Repeat nothing but the lines below running from the one containing "Instruction: Tap the" to the one containing "has width=1128, height=557.". Keep both end lines.

## [Entries supplied]
━━━━━━━━

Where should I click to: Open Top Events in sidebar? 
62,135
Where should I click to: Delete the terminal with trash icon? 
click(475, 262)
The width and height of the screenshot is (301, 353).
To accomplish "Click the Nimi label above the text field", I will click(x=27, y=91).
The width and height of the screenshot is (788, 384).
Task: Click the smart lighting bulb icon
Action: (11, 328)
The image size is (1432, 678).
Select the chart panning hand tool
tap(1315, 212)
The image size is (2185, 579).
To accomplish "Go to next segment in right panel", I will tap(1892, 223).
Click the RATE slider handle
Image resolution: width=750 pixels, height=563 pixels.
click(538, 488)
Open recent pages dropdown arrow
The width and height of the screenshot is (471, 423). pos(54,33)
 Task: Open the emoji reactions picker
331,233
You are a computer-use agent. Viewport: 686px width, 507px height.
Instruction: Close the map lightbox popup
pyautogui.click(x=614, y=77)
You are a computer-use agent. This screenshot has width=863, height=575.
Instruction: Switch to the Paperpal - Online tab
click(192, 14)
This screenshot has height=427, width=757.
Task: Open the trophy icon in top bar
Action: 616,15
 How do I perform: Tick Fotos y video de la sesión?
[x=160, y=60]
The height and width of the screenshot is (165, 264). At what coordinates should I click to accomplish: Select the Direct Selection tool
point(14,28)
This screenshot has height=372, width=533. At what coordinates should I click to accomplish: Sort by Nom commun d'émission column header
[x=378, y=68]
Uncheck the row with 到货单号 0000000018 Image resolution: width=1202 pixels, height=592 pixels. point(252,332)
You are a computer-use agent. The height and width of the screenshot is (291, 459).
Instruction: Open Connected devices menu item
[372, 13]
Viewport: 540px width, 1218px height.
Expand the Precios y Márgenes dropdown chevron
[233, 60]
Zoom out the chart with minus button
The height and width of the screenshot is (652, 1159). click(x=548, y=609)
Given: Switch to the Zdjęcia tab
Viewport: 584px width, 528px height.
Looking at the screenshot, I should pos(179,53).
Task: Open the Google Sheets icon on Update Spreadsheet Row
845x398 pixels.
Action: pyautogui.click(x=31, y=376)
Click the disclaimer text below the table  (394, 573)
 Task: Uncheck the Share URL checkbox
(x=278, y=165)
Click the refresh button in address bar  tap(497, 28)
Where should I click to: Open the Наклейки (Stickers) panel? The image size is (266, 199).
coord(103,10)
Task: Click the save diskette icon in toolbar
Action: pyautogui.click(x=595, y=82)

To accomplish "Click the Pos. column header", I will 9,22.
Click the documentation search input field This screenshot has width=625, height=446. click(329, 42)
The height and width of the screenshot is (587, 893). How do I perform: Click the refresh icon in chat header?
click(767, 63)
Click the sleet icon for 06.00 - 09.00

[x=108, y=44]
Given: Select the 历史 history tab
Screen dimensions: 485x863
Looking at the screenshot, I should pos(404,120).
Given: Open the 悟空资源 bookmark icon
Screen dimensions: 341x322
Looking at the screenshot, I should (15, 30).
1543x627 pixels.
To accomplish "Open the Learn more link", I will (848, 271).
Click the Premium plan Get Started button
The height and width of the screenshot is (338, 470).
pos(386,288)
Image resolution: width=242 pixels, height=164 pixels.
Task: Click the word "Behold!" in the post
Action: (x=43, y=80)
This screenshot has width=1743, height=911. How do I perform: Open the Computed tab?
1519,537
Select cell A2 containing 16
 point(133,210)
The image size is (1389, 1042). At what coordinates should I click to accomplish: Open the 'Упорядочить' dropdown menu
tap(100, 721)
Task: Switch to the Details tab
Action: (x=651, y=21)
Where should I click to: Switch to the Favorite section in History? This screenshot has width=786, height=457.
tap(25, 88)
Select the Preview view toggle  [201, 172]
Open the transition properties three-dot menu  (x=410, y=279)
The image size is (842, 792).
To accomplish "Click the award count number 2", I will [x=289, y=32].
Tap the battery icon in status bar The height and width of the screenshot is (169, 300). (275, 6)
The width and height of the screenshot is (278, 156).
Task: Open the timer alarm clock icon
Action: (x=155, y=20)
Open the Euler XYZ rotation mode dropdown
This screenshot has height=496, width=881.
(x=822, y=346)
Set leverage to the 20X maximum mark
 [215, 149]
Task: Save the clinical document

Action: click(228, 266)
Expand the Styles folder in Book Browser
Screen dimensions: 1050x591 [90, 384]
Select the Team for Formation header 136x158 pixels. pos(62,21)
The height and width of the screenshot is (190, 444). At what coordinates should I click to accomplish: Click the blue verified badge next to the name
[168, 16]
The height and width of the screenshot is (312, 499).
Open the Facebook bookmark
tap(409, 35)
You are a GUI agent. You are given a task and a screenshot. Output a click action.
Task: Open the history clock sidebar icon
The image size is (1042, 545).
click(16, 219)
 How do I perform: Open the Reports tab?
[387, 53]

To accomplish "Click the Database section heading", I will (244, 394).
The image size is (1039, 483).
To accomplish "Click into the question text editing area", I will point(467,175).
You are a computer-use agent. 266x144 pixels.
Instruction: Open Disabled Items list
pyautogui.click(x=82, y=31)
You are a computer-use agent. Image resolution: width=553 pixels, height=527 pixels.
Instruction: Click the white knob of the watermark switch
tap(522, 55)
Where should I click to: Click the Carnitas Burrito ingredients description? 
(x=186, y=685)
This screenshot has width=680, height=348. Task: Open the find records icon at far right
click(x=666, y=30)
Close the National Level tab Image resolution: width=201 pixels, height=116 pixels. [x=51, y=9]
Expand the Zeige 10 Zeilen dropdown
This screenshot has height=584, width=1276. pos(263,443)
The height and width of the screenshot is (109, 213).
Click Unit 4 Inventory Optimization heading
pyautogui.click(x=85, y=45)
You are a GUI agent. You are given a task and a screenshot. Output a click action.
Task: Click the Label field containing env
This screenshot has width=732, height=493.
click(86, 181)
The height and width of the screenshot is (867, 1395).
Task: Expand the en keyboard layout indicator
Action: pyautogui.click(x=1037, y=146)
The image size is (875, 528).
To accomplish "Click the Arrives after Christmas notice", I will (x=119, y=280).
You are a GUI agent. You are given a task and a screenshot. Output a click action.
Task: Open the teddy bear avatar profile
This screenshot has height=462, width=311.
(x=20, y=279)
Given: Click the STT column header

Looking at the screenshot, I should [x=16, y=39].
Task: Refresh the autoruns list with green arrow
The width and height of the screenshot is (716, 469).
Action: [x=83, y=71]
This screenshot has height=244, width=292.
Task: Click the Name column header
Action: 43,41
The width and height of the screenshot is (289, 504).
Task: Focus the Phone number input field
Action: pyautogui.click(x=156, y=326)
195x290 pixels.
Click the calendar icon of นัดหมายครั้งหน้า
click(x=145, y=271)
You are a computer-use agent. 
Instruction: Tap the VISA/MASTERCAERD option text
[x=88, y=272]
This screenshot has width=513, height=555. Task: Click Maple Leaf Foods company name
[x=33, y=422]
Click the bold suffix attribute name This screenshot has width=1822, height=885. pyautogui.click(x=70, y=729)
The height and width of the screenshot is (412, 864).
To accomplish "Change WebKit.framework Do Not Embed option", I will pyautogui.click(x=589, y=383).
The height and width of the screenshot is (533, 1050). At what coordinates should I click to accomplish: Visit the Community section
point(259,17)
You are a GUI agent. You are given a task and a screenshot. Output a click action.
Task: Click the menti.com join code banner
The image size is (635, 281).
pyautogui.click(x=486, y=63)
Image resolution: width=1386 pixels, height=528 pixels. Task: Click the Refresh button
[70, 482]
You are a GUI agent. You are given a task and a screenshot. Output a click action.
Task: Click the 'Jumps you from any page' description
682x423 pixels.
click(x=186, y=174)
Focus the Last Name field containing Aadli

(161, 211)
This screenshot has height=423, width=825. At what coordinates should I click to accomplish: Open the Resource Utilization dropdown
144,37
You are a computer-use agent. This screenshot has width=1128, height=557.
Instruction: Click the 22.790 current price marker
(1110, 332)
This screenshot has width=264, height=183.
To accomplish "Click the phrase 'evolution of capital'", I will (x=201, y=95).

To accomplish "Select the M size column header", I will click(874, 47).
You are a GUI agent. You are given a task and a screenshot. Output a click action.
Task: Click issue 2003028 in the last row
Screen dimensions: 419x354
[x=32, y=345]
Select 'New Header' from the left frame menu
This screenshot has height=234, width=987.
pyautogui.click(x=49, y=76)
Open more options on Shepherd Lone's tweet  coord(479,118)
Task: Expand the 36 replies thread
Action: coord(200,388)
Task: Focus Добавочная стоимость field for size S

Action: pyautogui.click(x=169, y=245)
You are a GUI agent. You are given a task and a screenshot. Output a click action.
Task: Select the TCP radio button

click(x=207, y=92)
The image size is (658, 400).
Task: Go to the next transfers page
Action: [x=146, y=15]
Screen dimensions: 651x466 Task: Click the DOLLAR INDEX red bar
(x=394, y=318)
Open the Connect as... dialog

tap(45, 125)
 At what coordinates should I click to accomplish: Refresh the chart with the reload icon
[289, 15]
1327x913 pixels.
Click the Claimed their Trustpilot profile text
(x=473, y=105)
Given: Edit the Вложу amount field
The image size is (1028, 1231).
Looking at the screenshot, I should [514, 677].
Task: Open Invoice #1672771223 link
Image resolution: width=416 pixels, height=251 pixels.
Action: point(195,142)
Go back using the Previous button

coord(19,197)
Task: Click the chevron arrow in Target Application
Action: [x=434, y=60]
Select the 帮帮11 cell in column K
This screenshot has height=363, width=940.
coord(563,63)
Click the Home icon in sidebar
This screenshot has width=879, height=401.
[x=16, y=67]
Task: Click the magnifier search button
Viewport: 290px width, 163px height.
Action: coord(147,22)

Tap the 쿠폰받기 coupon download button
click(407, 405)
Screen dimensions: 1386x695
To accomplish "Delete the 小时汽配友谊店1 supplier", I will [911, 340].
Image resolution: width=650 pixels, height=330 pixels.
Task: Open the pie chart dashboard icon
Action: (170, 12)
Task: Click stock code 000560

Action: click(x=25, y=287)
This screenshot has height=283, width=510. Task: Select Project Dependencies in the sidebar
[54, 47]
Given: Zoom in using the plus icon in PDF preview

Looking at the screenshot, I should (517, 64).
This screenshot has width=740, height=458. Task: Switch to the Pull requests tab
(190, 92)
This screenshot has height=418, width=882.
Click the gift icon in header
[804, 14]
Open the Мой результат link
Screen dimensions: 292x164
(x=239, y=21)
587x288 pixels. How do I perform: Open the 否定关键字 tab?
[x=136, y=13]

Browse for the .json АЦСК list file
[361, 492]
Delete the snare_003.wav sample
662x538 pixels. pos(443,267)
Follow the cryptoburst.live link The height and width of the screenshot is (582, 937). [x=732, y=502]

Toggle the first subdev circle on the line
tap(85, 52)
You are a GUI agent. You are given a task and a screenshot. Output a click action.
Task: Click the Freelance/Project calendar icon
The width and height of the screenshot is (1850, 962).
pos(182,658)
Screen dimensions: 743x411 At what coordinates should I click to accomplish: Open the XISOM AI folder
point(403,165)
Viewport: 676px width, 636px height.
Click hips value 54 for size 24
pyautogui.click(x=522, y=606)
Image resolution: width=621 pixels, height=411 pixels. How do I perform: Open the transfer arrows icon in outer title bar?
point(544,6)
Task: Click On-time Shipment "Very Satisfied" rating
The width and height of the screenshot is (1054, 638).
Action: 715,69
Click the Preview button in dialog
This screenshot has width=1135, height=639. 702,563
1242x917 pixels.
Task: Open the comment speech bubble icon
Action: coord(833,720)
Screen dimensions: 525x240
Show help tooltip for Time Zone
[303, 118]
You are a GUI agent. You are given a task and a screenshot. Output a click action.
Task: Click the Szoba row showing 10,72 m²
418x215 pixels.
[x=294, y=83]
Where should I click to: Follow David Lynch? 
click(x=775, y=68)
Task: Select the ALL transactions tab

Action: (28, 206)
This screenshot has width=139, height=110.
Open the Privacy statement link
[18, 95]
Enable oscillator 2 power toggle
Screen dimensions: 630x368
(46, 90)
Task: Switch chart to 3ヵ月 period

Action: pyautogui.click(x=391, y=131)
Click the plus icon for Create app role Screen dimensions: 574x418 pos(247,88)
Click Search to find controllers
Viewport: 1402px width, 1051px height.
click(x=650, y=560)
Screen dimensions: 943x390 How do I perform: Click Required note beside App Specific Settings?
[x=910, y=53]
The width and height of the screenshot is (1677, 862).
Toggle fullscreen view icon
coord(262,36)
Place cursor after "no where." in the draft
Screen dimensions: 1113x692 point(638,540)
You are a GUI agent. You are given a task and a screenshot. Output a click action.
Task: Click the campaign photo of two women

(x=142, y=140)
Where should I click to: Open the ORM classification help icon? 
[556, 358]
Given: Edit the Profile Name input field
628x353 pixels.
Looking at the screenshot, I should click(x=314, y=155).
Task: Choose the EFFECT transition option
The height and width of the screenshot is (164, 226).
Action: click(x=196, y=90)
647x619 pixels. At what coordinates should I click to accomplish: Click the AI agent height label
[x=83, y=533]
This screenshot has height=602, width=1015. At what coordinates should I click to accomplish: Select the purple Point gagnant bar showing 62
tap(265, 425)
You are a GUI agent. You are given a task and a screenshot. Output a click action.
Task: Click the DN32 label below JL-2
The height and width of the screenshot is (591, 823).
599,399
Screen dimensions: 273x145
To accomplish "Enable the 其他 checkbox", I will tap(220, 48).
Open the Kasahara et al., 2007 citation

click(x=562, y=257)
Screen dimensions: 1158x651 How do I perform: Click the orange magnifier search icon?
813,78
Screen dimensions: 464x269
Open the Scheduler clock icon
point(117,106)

━━━━━━━━

## [Exercise response]
Instruction: Tap the VISA/MASTERCAERD option text
[x=88, y=272]
This screenshot has width=513, height=555. Task: Click Maple Leaf Foods company name
[x=33, y=422]
Click the bold suffix attribute name This screenshot has width=1822, height=885. pyautogui.click(x=70, y=729)
The height and width of the screenshot is (412, 864).
To accomplish "Change WebKit.framework Do Not Embed option", I will pyautogui.click(x=589, y=383).
The height and width of the screenshot is (533, 1050). At what coordinates should I click to accomplish: Visit the Community section
point(259,17)
You are a GUI agent. You are given a task and a screenshot. Output a click action.
Task: Click the menti.com join code banner
The image size is (635, 281).
pyautogui.click(x=486, y=63)
Image resolution: width=1386 pixels, height=528 pixels. Task: Click the Refresh button
[70, 482]
You are a GUI agent. You are given a task and a screenshot. Output a click action.
Task: Click the 'Jumps you from any page' description
682x423 pixels.
click(x=186, y=174)
Focus the Last Name field containing Aadli

(161, 211)
This screenshot has height=423, width=825. At what coordinates should I click to accomplish: Open the Resource Utilization dropdown
144,37
You are a computer-use agent. This screenshot has width=1128, height=557.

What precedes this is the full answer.